The team determined that a reduction in the ice sheet in Antarctica could lead to an increase in sea level by 12 (30 cm), while an increase in sea level up to 7.1 (18 cm) in West Antarctica would increase to 2100 with the highest estimated emissions.
However, to be clear: these increases in global sea levels are forecasts for 2015 to 2100 years, so they are not responsible for the significant ice sheet damage that has already occurred between the pre-industrial industrial age and the modern day.
“Amundsen Sea in West Antarctica and Wilkes Land in East Antarctica are two regions that are sensitive to warming ocean temperatures and changing currents, and will continue to lose large amounts of ice,” said Helen Serosi, an ice scientist at NASA’s Jet Propulsion Laboratory. The same statement was also made in Southern California, which led Antarctic ice sheet modeling in the ISMIP6 project.
“With these new results, we can focus our efforts in the right direction and learn what needs to be done to continue to improve estimates,” Serosi said.
These results are consistent Estimates made by an intergovernmental panel on climate change (IPCC), whose 2019 special report on the oceans and cryosphere shows that melting ice sheets contribute about one-third of the total global sea surface.

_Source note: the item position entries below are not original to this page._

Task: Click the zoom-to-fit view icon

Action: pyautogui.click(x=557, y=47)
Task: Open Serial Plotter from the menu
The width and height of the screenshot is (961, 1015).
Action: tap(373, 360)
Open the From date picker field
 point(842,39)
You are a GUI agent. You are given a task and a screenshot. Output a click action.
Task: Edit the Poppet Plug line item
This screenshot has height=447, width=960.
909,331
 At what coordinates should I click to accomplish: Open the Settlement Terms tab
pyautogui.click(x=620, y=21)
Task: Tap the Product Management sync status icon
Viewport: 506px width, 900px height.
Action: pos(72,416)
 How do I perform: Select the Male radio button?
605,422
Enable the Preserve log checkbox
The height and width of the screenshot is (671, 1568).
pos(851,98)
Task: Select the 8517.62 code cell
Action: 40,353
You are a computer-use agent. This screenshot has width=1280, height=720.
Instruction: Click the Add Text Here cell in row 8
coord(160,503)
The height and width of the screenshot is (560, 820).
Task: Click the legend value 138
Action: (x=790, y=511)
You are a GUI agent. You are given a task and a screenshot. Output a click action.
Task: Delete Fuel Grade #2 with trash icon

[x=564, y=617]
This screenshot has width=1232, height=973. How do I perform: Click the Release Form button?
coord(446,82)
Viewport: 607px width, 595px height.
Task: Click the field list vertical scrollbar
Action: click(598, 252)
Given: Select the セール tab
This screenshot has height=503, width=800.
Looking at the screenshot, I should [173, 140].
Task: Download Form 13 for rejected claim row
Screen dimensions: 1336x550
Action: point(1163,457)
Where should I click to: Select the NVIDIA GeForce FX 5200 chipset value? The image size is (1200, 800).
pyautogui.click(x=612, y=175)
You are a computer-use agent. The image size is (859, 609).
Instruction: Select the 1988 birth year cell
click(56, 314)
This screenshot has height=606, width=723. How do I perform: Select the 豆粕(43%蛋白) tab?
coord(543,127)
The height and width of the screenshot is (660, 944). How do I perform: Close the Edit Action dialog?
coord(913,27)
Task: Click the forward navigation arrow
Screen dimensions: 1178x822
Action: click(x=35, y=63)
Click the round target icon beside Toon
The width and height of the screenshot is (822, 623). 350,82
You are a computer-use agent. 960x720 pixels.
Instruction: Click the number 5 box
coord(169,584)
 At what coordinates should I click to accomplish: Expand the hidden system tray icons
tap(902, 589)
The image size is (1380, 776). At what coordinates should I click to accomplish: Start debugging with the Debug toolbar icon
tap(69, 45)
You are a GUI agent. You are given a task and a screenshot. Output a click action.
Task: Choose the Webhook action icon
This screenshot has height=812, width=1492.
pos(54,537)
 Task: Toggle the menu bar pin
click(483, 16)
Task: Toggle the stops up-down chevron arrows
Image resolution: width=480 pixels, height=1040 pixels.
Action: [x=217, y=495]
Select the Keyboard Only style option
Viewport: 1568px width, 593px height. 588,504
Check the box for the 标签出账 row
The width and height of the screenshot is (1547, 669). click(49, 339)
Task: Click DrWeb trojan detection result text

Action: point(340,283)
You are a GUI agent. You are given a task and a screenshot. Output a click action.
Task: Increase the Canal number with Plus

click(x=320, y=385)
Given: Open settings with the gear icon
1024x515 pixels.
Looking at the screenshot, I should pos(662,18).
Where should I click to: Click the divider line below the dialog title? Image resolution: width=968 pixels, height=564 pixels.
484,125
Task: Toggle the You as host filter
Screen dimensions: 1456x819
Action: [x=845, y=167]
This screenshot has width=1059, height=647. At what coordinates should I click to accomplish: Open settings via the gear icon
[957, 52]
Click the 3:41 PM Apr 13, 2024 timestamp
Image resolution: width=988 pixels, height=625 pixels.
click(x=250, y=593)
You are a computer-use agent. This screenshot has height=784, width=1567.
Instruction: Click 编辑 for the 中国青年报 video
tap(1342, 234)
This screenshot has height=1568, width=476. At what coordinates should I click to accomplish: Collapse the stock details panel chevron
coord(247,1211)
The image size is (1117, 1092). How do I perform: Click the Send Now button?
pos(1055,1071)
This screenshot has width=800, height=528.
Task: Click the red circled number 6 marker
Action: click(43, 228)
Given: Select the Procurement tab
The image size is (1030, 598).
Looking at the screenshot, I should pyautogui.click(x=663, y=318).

According to the 2019 IPCC report, melting ice sheets in Greenland will contribute 3.1 to 10.6 inches (8 to 27 cm) to global sea level rise between the years 2000 and 2100. For Antarctica, the report estimates that the ice sheets will melt and add up to 1.2. 11 inches (3 to 28 cm)
The results obtained from this new work, according to the next statement, will help to report the sixth overall report in the next IPCC report, which is stated in the same statement.
“The strength of ISMIP6 was to bring together most of the world’s ice sheet modeling groups, and then connect with other communities of ocean and atmospheric modeling, to better understand what can happen to ice sheets,” said Heiko Goelzer, a. A scientist from the University of Utrecht in the Netherlands, who is now at the Norse Norwegian Research Center in Norway, said in a statement.
“It took six years of workshops and teleconferences with scientists from around the world working on ice sheets, atmospheres and ocean modeling to build a community capable of ultimately correcting additional sea surface projections,” said Noiki, who leads Greenland. Ice Sheet ISMIP6 Project. “The reason was that the polar community is small, and we are all very eager to get this problem of future sea level right. We need to know these numbers.”
This was work 17 Sept. In a special issue of the journal The Cryosphere.